Arithmetic is possible in the the shell, but it's always awkward, so I recommend you look for another scripting language to do most the work here. The following uses awk
, but you could use perl
equally well. I'd like to be able to say that you could also use python
easily in the example below, but aspects of python
's syntax make it not obvious how to embed a python script in-line into a pipeline like this. (It can be done, but it's irritatingly tricky.) Note that I don't use awk
to perform the actual moves, just to do the calculation needed to produce the needed destination directory. If you use perl
or python
, they can perform the filesystem operations as well.
Some assumptions:
You want to move the file with its full original name. It's not much harder to modify the script to strip off the numeric prefix of the original (although then it had better be the case that the files don't all end in _file.txt
).
There is only a single _
and no spaces in the filenames.
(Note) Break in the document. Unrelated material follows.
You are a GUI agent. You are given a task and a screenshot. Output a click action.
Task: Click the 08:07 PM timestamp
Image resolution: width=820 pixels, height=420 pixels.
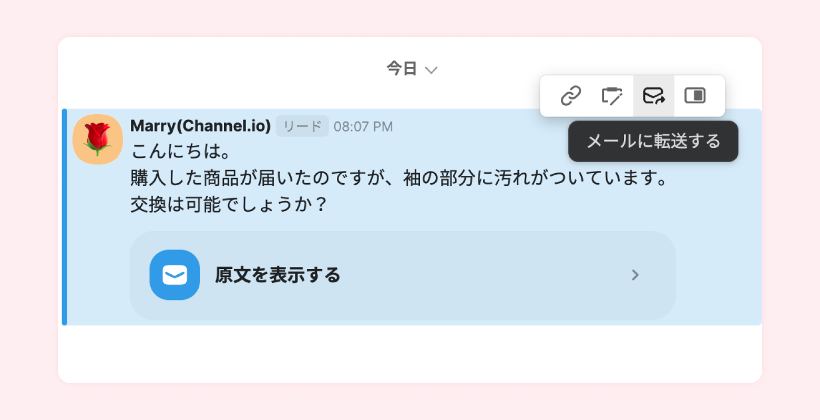[x=363, y=127]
If that's not true, something like the following can still work but you need to be more careful in the awk script and following shell loop.
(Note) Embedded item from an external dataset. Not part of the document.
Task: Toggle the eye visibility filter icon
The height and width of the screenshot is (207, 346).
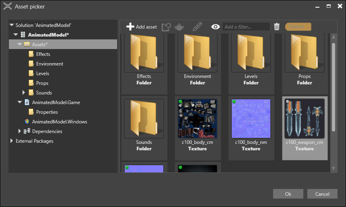Action: point(216,27)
So, given those, the following should work.
ls |
awk -F_ '
{
n = $1 - 1 # working zero based is easier here
base = n - (n % 100000) # round down to the nearest multiple of 100,000
printf "%d_%d %s_%s\n", base + 1, base + 100000, $1, $2
}' |
while read destdir orig
do
mkdir -p $destdir
mv $orig $destdir
done
So, what's going on here?
ls | ...
This just lists the filenames, and because the output is going to a pipe and not the terminal, it lists them one per line. The files will be sorted by ls
's default order, but the rest of the script doesn't care about that and will work fine with a randomized list of filenames.
... | awk -F_ '
{
n = $1 - 1 # working zero based is easier here
base = n - (n % 100000) # round down to the nearest multiple of 100,000
printf "%d_%d %s_%s\n", base + 1, base + 100000, $1, $2
} | ...'
This is not complicated, but if you haven't played with awk
before it's a bit tricky to understand. First, the goal here is to read the filenames one at a time from ls
, and then for each filename produce an output line with two fields: the first field with the appropriate destination directory for the original filename, and the second field passing on the original filename so the following part of the pipeline can use it. So, in more details,
The -F_
flag to awk
tells it to split each input line into fields on the _
character. Assuming that _
occurs only once in these filenames, awk will assign $1
to the numeric part of the name, and $2
to all the text after the _
. Then, the braced block is applied with $1
and $2
set as just described.
The calculation of base
identifies the which block of 100000 files this file belongs in. First, calculate n
by subtracting 1
from the initial number of the filename. This zero-bases the number, which makes it easier to work with the modular arithmetic used in the next line. Next, round n
down to the nearest multiple of 100,000. If n
is already a multiple of 100,000 it is left undisturbed. (If you're not familiar with '%' operator, it N % M
computes the remainder when N
is divided by M
. So, 5 % 3 == 2
, 6 % 3 == 0
, and so on.)
Finally, the printf
assembles the output line necessary for the following stage of the pipeline. It produces a line with two fields, separated by a space. The first is the name of the destination directory, generated by using base
to derive the upper and lower bound parts of the directory name; it's here that move back into a 1-based counting scheme for output. The second field is the reconstructed original input filename.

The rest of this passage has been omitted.